How was your experience as a western woman working in Saudi Arabia? Were you treated the same as local women, or were there accommodations made for the freedoms you would have typically had elsewhere?

JoyceEPerrin14 karma

This is a very interesting question and one I get asked frequently.

My experience out and about was the same as the locals, which meant that as long as I followed the rules and regulations, I was fine. I had to wear an abaya (a black robe worn over your clothes, floor length) and to cover my hair with a scarf. I was not to be out with a male other than a family member. Other than those rules, I was free to move about, to go to the markets, and eat at restaurants (as long as I was with another woman and in the designated women-only areas).

However, us single foreign women could socialize at the various embassies with other males, which isn't something the locals could do.

mushdaba7 karma

Where have you seen the most change over the course of your travels, for better or worse?

JoyceEPerrin12 karma

Thanks for this question. For the few places I've visited many years apart, the biggest changes were usually the result of war.

EvictYou5 karma

What was the most difficult customs to get through?

JoyceEPerrin18 karma

Oh, I've got a good one for that...

I was traveling from Zimbabwe to South Africa by local bus. We stopped at the border and I waited for my bag to be unloaded, but nobody moved a muscle. A local traveler who felt sorry for me explained that I had to go to the counter and pay an extra fee to the customs people and they would give me a slip for the driver to get my bag.

I had no choice, so I plunked down my cash. The man grabbed it up with no pretense of legality or procedure and gave me my slip. I got my bag and took the next bus.

When you arrive by air, none of this happens. There's no "special" tax or fee, which made me upset that only the lower income folks who travel by bus get hit with this extra cost.

omnichronos5 karma

Which place did you find the people the most friendly and which place the least friendly to tourists?

JoyceEPerrin11 karma

It isn't about the place. I've found that whatever I send out comes back to me.

People are friendly if you're friendly to them. You set the tone. It doesn't matter where you are.

SpaceElevatorMusic3 karma

Hello, and thanks for doing this AMA.

What would you say has been the most fulfilling or satisfying travel experience you have undertaken?

JoyceEPerrin11 karma

Thanks for the thoughtful question. It's hard to pick one most fulfilling experience out of decades of travel, but a couple to mind.

▶ **Questions on the material**
A. Please say whether each statement agrees with the travel Q&A, answering yes or no and quoting the deciding words: (i) single foreign women in Saudi Arabia could socialize with men at embassies in a way local women could not; (ii) travelers arriving by air also had to pay the extra customs fee; (iii) the biggest changes in places revisited years apart were usually caused by war.
B. In one to three sentences, explain why the extra fee at the Zimbabwe–South Africa border upset the traveler in the travel Q&A.
C. Pick up the travel Q&A after its last sentence and continue it.

▶ **Data**
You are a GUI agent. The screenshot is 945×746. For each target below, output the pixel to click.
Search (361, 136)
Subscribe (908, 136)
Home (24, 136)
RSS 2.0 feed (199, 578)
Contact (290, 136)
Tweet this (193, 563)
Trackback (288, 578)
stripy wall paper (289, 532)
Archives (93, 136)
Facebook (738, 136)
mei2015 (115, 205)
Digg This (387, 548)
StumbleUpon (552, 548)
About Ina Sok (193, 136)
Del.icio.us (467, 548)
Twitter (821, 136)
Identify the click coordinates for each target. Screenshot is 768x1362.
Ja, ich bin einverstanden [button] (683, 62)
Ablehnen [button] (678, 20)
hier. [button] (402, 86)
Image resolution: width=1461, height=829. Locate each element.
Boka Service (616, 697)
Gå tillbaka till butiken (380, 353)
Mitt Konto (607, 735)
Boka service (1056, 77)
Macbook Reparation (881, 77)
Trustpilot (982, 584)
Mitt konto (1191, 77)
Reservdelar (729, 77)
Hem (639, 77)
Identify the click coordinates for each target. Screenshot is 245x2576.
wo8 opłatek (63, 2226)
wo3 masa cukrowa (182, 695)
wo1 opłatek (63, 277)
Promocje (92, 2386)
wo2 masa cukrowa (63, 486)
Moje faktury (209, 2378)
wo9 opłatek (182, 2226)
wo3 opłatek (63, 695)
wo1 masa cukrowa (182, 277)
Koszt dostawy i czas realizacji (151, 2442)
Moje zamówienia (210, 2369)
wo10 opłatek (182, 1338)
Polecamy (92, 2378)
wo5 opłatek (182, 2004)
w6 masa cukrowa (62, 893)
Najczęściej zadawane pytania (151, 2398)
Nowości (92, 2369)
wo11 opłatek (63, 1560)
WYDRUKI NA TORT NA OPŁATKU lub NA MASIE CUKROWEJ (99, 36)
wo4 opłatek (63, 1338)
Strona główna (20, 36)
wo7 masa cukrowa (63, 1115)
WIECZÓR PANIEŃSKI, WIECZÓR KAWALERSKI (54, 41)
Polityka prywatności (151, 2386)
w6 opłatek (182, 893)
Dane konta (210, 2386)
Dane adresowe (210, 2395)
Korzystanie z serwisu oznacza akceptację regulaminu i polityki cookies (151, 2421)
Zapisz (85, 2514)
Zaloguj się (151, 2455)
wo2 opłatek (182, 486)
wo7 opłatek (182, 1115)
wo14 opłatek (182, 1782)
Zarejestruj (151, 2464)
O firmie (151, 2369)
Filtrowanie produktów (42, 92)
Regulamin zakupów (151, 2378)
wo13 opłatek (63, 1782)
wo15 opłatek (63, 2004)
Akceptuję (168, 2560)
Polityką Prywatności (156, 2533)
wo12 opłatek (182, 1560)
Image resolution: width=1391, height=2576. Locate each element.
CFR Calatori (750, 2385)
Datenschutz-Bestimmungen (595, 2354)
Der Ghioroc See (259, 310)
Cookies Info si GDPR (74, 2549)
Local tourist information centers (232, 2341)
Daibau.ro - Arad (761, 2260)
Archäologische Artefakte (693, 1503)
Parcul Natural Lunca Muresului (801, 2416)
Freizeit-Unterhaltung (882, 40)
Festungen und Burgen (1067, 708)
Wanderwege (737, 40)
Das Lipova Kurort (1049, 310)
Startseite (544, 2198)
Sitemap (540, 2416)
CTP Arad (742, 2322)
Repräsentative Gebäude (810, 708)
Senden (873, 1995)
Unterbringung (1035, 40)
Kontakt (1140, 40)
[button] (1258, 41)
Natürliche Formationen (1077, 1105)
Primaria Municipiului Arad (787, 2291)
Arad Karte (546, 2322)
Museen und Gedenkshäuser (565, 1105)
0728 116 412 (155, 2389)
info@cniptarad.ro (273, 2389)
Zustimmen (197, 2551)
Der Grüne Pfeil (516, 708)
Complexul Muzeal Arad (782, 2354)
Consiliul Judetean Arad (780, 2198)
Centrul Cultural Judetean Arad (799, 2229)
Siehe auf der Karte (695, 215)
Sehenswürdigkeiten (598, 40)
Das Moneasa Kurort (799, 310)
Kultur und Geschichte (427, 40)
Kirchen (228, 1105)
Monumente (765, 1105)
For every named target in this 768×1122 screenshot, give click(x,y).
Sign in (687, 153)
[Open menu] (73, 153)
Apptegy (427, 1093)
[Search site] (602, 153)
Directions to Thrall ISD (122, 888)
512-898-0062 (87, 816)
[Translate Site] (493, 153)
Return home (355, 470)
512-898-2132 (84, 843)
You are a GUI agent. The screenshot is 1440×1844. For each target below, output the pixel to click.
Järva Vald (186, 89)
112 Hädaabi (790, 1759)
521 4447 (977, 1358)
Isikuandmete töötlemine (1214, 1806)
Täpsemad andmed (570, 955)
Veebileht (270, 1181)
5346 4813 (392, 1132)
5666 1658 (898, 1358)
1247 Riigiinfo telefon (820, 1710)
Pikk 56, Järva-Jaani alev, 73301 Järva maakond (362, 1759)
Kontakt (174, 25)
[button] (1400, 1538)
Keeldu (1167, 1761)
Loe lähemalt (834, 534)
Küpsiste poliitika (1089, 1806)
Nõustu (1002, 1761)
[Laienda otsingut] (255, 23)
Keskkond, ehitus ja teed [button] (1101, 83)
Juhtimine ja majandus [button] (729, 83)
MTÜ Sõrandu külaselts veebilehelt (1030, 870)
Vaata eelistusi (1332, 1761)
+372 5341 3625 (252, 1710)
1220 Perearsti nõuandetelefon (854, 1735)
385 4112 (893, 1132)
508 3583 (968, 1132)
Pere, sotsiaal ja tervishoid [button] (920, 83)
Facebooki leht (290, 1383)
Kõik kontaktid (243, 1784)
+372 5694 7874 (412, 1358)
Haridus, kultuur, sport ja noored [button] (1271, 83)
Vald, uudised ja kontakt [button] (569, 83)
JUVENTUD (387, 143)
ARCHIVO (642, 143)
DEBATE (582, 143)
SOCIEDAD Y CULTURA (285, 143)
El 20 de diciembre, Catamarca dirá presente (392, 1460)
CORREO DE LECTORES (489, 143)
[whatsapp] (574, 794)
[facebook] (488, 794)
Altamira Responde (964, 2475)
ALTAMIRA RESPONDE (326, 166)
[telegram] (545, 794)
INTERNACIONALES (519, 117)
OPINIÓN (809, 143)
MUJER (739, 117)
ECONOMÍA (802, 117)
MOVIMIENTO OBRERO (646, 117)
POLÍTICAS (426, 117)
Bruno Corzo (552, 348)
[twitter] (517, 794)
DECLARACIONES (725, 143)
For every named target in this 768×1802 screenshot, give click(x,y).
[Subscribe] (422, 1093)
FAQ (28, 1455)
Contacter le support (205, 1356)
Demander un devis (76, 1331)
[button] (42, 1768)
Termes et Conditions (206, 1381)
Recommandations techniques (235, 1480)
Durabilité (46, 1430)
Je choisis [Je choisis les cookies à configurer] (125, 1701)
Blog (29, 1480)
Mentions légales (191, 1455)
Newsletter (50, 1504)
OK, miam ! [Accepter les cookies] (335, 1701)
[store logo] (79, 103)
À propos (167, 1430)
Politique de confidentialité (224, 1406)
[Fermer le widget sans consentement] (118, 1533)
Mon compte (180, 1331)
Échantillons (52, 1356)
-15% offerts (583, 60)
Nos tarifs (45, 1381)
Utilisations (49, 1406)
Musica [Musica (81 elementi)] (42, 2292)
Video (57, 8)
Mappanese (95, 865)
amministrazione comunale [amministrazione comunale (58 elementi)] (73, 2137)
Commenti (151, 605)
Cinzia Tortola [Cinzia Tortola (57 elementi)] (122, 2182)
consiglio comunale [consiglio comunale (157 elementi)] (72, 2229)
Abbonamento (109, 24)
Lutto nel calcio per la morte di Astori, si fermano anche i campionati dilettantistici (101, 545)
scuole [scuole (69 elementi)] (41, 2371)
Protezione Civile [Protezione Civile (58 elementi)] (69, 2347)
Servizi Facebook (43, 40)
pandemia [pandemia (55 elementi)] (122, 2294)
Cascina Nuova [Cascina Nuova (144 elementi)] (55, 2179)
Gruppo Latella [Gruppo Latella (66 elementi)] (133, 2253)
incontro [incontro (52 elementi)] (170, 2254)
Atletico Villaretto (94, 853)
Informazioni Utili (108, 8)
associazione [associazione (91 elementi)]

▶ **Outputs by task**
A.
(i) Yes: "us single foreign women could socialize at the various embassies with other males, which isn't something the locals could do."
(ii) No: "When you arrive by air, none of this happens."
(iii) Yes: "the biggest changes were usually the result of war."

B. The fee applied only to people crossing by bus. Arrivals by air paid no such "special" tax or fee, so the extra cost fell only on the lower-income travelers who take the bus.

C.
One was the time I lived with a family in Zimbabwe and undertook some of the duties women had to perform, like washing clothes in a cold river and cooking over a wood fire, because it really brought me back to the basics of what it takes just to live.

Another was teaching healthcare methods in various countries and learning several years later that those programs made a difference in the personal and professional lives of the people I taught.

canekicker3 karma

Can you speak to the commonalities between cultures that you've experienced during your travels? The world is a big place and it'd be nice to hear and be reminded of our shared humanity.

JoyceEPerrin13 karma

It's a great question.

Children about 2 years old, are similar across cultures, yet when they turn 3, their culture influences their unique differences. I found that very fascinating.

Also, a smile is a smile in any language, especially when you smile with your eyes.

everynameisalreadyta1 karma

Have you been to any Eastern European countries? What was it like?

JoyceEPerrin12 karma

Yes. I've been to Belarus, Bulgaria, Czech Republic, Hungary, Moldova, Poland, Russia, Ukraine and Romania.

They were all interesting places in their own ways and the people were always up for discussing cultural differences. I loved sampling the unique regional foods.

I spent a month travelling east to west in Russia on trains with the locals, stopping to do homestays in various cities along the way. When I got to Moscow, I got lost on the subway and asked if anyone spoke English. Several people responded and I got to talking with one woman who asked if I liked hockey, which, being Canadian, is mandatory. She told me about a game that night, so I got a ticket and had a great time watching the game and sharing some vodka with the woman next to me.